Linux community owes big time to Ubuntu for mass acceptance   But its the purists, who doesn't have anything fruitful to do than just bash a particular company, who behaves in an arrogant manner which spoils the spirit.


----------



## Anorion (Nov 30, 2009)

^mint has a version without the codecs, and only open-source tools too. Purists would like to use such versions anyway. And yeah, the particular kind of purists are very irritating, who want to show off how 1337 they are instead of using it as a tool. You use Debian 5?


----------



## Krow (Nov 30, 2009)

Anorion said:


> ^mint has a version without the codecs, and only open-source tools too. Purists would like to use such versions anyway. And yeah, the particular kind of purists are very irritating, who want to show off how 1337 they are instead of using it as a tool. You use Debian 5?

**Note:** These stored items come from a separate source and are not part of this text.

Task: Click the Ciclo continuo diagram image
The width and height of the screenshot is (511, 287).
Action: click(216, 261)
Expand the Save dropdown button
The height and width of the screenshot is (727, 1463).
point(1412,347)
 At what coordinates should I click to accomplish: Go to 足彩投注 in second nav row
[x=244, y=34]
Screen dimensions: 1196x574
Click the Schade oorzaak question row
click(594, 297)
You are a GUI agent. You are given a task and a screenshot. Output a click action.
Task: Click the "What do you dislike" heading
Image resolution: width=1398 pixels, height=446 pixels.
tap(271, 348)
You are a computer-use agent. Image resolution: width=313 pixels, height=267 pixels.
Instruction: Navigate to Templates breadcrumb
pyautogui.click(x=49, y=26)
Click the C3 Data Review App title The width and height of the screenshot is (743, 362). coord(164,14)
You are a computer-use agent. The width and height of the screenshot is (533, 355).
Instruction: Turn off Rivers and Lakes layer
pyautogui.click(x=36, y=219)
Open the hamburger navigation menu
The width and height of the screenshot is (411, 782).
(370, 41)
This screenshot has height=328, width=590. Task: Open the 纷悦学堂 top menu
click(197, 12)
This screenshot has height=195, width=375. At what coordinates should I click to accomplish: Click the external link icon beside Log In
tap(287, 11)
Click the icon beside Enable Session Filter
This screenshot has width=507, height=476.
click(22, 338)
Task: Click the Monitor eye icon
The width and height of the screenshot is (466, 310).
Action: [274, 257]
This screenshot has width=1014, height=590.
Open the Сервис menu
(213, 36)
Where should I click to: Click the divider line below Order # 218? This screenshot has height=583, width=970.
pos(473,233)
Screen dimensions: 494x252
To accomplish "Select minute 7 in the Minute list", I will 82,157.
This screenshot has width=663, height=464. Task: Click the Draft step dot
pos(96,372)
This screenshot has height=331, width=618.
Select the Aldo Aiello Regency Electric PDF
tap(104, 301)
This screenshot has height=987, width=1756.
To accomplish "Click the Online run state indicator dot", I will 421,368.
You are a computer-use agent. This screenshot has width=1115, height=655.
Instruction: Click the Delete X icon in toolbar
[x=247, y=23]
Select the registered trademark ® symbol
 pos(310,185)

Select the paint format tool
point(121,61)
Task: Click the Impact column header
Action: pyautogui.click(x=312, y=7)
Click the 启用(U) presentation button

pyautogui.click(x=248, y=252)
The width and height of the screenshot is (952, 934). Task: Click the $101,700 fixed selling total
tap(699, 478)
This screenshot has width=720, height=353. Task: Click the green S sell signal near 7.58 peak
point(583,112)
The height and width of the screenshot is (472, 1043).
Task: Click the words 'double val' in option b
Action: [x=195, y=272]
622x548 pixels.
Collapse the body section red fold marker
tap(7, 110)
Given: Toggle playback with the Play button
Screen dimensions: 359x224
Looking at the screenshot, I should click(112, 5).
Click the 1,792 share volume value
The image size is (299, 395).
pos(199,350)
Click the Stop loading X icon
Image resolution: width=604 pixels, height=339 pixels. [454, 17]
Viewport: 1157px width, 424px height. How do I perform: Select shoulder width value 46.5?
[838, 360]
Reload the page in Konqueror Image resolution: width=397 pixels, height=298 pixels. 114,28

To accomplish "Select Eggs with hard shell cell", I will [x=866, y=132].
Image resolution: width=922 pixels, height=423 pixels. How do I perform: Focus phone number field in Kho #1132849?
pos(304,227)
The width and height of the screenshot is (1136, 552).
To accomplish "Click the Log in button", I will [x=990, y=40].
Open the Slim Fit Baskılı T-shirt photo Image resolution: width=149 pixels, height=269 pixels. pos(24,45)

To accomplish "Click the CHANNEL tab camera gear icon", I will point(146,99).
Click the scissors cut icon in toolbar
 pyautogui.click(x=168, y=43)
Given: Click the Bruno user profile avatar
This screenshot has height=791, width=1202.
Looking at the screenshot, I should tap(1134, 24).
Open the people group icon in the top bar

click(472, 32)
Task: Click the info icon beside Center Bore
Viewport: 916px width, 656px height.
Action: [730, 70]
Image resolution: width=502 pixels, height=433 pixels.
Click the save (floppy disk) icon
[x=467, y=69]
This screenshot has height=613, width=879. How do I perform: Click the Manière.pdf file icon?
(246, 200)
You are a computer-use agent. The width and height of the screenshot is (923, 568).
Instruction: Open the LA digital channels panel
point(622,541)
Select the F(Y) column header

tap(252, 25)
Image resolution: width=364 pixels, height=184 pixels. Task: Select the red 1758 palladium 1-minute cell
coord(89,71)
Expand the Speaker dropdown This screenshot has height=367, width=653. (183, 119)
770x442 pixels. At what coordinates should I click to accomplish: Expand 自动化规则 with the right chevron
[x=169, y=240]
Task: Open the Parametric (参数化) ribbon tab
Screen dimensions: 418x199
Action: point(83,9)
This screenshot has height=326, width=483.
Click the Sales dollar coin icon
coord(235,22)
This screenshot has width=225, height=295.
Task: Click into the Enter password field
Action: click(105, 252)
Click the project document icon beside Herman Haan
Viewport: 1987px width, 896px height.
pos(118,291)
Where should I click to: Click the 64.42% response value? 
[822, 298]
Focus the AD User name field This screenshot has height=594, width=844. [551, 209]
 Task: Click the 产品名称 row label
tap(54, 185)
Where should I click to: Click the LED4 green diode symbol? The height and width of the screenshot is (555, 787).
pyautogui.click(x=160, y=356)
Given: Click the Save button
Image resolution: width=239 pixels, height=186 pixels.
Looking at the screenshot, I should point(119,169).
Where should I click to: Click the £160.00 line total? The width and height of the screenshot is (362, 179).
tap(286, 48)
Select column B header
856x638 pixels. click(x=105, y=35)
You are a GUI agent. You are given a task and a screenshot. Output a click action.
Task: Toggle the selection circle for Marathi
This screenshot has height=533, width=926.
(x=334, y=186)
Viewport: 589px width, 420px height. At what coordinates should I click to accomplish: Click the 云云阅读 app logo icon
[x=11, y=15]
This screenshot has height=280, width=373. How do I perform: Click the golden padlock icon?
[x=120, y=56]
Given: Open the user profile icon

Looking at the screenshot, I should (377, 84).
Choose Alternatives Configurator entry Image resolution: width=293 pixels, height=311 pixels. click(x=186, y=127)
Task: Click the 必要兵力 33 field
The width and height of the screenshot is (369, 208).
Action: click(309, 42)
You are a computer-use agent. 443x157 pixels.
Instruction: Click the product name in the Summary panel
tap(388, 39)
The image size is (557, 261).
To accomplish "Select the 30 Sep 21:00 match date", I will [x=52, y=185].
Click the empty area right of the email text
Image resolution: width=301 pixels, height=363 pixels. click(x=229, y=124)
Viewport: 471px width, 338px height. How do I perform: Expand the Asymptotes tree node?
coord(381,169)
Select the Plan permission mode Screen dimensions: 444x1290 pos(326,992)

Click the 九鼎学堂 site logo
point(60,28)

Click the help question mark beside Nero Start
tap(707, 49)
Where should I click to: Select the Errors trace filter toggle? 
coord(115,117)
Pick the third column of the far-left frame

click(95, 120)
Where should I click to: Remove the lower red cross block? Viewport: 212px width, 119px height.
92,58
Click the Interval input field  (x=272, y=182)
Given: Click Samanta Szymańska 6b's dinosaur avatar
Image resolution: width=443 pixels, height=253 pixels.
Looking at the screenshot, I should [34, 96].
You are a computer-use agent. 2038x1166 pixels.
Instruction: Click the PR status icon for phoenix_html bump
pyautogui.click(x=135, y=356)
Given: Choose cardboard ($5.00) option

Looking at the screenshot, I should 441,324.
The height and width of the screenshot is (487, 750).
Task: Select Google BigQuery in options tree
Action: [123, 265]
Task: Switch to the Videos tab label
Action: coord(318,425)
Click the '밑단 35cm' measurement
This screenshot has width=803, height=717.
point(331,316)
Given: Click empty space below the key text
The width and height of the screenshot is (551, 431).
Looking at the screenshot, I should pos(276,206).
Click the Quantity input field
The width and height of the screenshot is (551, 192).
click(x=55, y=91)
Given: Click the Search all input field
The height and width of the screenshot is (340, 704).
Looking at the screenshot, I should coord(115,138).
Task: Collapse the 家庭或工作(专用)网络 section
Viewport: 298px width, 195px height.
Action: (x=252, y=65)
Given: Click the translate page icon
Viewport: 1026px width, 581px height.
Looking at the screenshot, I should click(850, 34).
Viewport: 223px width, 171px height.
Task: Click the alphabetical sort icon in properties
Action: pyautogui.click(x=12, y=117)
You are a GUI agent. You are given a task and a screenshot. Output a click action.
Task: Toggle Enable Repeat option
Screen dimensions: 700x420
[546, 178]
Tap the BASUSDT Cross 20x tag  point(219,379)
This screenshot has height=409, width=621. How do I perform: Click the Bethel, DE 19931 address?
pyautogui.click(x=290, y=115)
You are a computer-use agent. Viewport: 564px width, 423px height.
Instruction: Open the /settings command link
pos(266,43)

Is that the Universal Edition you are talking about? If so, then how come the universal edition is about 1.05GB while the main one is 688MB? Downloaded the main edition and waiting eagerly for Universal one to complete. Only half an hour more. Damn, just when I was beginning to love Gloria, I have to leave her for the new hottie Helena. I am a very unfaithful partner.


----------



## Rahim (Nov 30, 2009)

^Universal Edition doesnt have codecs and non-free stuff because of restrictions. It is aimed at the non-english speaking users and includes the various languages. This might explain why the difference in size.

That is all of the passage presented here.